» EXERCISE DETAILS:
Format the items below as a JSON list of strings, with one string for each line and no blank lines.

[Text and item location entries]
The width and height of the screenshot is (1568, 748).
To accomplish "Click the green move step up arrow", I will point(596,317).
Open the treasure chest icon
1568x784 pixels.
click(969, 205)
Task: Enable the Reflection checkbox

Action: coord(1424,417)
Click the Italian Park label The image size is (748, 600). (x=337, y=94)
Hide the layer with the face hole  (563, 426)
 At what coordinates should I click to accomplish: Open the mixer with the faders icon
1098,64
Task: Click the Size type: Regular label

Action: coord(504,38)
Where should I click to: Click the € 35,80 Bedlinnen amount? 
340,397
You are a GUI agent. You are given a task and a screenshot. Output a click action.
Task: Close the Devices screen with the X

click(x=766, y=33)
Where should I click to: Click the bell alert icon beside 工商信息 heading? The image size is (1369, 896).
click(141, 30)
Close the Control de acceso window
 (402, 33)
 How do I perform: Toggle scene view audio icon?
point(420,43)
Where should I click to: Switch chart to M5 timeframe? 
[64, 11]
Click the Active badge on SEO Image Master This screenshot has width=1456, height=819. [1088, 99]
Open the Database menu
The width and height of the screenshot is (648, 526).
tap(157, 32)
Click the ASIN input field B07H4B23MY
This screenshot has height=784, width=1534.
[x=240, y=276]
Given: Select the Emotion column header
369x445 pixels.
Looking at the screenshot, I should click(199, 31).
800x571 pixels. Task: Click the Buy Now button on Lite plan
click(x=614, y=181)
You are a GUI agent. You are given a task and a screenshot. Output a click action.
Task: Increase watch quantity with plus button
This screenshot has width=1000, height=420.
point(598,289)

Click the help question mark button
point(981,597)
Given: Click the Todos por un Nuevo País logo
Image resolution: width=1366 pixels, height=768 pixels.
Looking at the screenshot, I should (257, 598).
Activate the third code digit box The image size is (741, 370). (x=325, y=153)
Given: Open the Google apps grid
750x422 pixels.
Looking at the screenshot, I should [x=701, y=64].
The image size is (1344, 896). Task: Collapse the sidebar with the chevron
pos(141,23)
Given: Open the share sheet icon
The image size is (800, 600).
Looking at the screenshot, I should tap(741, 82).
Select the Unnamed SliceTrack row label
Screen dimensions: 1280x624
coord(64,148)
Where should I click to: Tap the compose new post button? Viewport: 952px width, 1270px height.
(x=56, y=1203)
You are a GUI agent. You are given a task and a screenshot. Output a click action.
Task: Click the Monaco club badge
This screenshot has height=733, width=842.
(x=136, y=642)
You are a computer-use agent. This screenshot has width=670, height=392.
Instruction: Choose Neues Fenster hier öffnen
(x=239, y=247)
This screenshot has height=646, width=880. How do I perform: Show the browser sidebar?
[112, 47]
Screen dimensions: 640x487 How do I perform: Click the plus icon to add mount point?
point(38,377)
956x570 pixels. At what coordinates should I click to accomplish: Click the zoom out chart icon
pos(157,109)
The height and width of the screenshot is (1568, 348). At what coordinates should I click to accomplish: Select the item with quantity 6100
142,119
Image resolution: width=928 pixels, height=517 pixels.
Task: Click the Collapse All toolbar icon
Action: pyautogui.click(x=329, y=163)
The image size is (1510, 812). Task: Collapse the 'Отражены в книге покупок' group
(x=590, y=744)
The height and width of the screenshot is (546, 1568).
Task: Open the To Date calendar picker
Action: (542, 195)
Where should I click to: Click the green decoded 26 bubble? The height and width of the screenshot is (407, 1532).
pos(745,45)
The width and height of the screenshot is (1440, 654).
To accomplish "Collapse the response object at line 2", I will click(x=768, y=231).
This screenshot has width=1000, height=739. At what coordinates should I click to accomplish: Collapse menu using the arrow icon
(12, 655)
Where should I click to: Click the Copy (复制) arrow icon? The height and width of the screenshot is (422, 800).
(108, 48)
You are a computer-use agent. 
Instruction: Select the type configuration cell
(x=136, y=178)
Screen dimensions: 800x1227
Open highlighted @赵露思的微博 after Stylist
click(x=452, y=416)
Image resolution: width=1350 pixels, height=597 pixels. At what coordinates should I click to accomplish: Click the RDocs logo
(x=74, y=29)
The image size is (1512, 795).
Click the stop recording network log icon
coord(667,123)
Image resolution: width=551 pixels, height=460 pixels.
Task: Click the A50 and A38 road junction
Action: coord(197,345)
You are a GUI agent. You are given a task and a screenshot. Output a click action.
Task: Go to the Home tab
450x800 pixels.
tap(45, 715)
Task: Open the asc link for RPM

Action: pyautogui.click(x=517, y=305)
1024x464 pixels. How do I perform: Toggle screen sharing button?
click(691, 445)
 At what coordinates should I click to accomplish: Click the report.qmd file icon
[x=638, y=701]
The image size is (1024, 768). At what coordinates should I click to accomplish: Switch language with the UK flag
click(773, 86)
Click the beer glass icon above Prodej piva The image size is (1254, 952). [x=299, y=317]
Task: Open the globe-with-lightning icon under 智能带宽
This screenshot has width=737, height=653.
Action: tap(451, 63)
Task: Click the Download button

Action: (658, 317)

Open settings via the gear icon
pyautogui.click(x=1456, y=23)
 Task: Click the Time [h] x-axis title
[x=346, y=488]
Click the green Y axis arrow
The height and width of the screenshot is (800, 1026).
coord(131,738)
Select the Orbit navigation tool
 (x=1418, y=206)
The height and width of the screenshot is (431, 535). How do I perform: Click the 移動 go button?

» WRITTEN REPLY:
[
  "The width and height of the screenshot is (1568, 748).",
  "To accomplish \"Click the green move step up arrow\", I will point(596,317).",
  "Open the treasure chest icon",
  "1568x784 pixels.",
  "click(969, 205)",
  "Task: Enable the Reflection checkbox",
  "Action: coord(1424,417)",
  "Click the Italian Park label The image size is (748, 600). (x=337, y=94)",
  "Hide the layer with the face hole  (563, 426)",
  " At what coordinates should I click to accomplish: Open the mixer with the faders icon",
  "1098,64",
  "Task: Click the Size type: Regular label",
  "Action: coord(504,38)",
  "Where should I click to: Click the € 35,80 Bedlinnen amount? ",
  "340,397",
  "You are a GUI agent. You are given a task and a screenshot. Output a click action.",
  "Task: Close the Devices screen with the X",
  "click(x=766, y=33)",
  "Where should I click to: Click the bell alert icon beside 工商信息 heading? The image size is (1369, 896).",
  "click(141, 30)",
  "Close the Control de acceso window",
  " (402, 33)",
  " How do I perform: Toggle scene view audio icon?",
  "point(420,43)",
  "Where should I click to: Switch chart to M5 timeframe? ",
  "[64, 11]",
  "Click the Active badge on SEO Image Master This screenshot has width=1456, height=819. [1088, 99]",
  "Open the Database menu",
  "The width and height of the screenshot is (648, 526).",
  "tap(157, 32)",
  "Click the ASIN input field B07H4B23MY",
  "This screenshot has height=784, width=1534.",
  "[x=240, y=276]",
  "Given: Select the Emotion column header",
  "369x445 pixels.",
  "Looking at the screenshot, I should click(199, 31).",
  "800x571 pixels. Task: Click the Buy Now button on Lite plan",
  "click(x=614, y=181)",
  "You are a GUI agent. You are given a task and a screenshot. Output a click action.",
  "Task: Increase watch quantity with plus button",
  "This screenshot has width=1000, height=420.",
  "point(598,289)",
  "Click the help question mark button",
  "point(981,597)",
  "Given: Click the Todos por un Nuevo País logo",
  "Image resolution: width=1366 pixels, height=768 pixels.",
  "Looking at the screenshot, I should (257, 598).",
  "Activate the third code digit box The image size is (741, 370). (x=325, y=153)",
  "Given: Open the Google apps grid",
  "750x422 pixels.",
  "Looking at the screenshot, I should [x=701, y=64].",
  "The image size is (1344, 896). Task: Collapse the sidebar with the chevron",
  "pos(141,23)",
  "Given: Open the share sheet icon",
  "The image size is (800, 600).",
  "Looking at the screenshot, I should tap(741, 82).",
  "Select the Unnamed SliceTrack row label",
  "Screen dimensions: 1280x624",
  "coord(64,148)",
  "Where should I click to: Tap the compose new post button? Viewport: 952px width, 1270px height.",
  "(x=56, y=1203)",
  "You are a GUI agent. You are given a task and a screenshot. Output a click action.",
  "Task: Click the Monaco club badge",
  "This screenshot has height=733, width=842.",
  "(x=136, y=642)",
  "You are a computer-use agent. This screenshot has width=670, height=392.",
  "Instruction: Choose Neues Fenster hier öffnen",
  "(x=239, y=247)",
  "This screenshot has height=646, width=880. How do I perform: Show the browser sidebar?",
  "[112, 47]",
  "Screen dimensions: 640x487 How do I perform: Click the plus icon to add mount point?",
  "point(38,377)",
  "956x570 pixels. At what coordinates should I click to accomplish: Click the zoom out chart icon",
  "pos(157,109)",
  "The height and width of the screenshot is (1568, 348). At what coordinates should I click to accomplish: Select the item with quantity 6100",
  "142,119",
  "Image resolution: width=928 pixels, height=517 pixels.",
  "Task: Click the Collapse All toolbar icon",
  "Action: pyautogui.click(x=329, y=163)",
  "The image size is (1510, 812). Task: Collapse the 'Отражены в книге покупок' group",
  "(x=590, y=744)",
  "The height and width of the screenshot is (546, 1568).",
  "Task: Open the To Date calendar picker",
  "Action: (542, 195)",
  "Where should I click to: Click the green decoded 26 bubble? The height and width of the screenshot is (407, 1532).",
  "pos(745,45)",
  "The width and height of the screenshot is (1440, 654).",
  "To accomplish \"Collapse the response object at line 2\", I will click(x=768, y=231).",
  "This screenshot has width=1000, height=739. At what coordinates should I click to accomplish: Collapse menu using the arrow icon",
  "(12, 655)",
  "Where should I click to: Click the Copy (复制) arrow icon? The height and width of the screenshot is (422, 800).",
  "(108, 48)",
  "You are a computer-use agent. ",
  "Instruction: Select the type configuration cell",
  "(x=136, y=178)",
  "Screen dimensions: 800x1227",
  "Open highlighted @赵露思的微博 after Stylist",
  "click(x=452, y=416)",
  "Image resolution: width=1350 pixels, height=597 pixels. At what coordinates should I click to accomplish: Click the RDocs logo",
  "(x=74, y=29)",
  "The image size is (1512, 795).",
  "Click the stop recording network log icon",
  "coord(667,123)",
  "Image resolution: width=551 pixels, height=460 pixels.",
  "Task: Click the A50 and A38 road junction",
  "Action: coord(197,345)",
  "You are a GUI agent. You are given a task and a screenshot. Output a click action.",
  "Task: Go to the Home tab",
  "450x800 pixels.",
  "tap(45, 715)",
  "Task: Open the asc link for RPM",
  "Action: pyautogui.click(x=517, y=305)",
  "1024x464 pixels. How do I perform: Toggle screen sharing button?",
  "click(691, 445)",
  " At what coordinates should I click to accomplish: Click the report.qmd file icon",
  "[x=638, y=701]",
  "The image size is (1024, 768). At what coordinates should I click to accomplish: Switch language with the UK flag",
  "click(773, 86)",
  "Click the beer glass icon above Prodej piva The image size is (1254, 952). [x=299, y=317]",
  "Task: Open the globe-with-lightning icon under 智能带宽",
  "This screenshot has width=737, height=653.",
  "Action: tap(451, 63)",
  "Task: Click the Download button",
  "Action: (658, 317)",
  "Open settings via the gear icon",
  "pyautogui.click(x=1456, y=23)",
  " Task: Click the Time [h] x-axis title",
  "[x=346, y=488]",
  "Click the green Y axis arrow",
  "The height and width of the screenshot is (800, 1026).",
  "coord(131,738)",
  "Select the Orbit navigation tool",
  " (x=1418, y=206)",
  "The height and width of the screenshot is (431, 535). How do I perform: Click the 移動 go button?"
]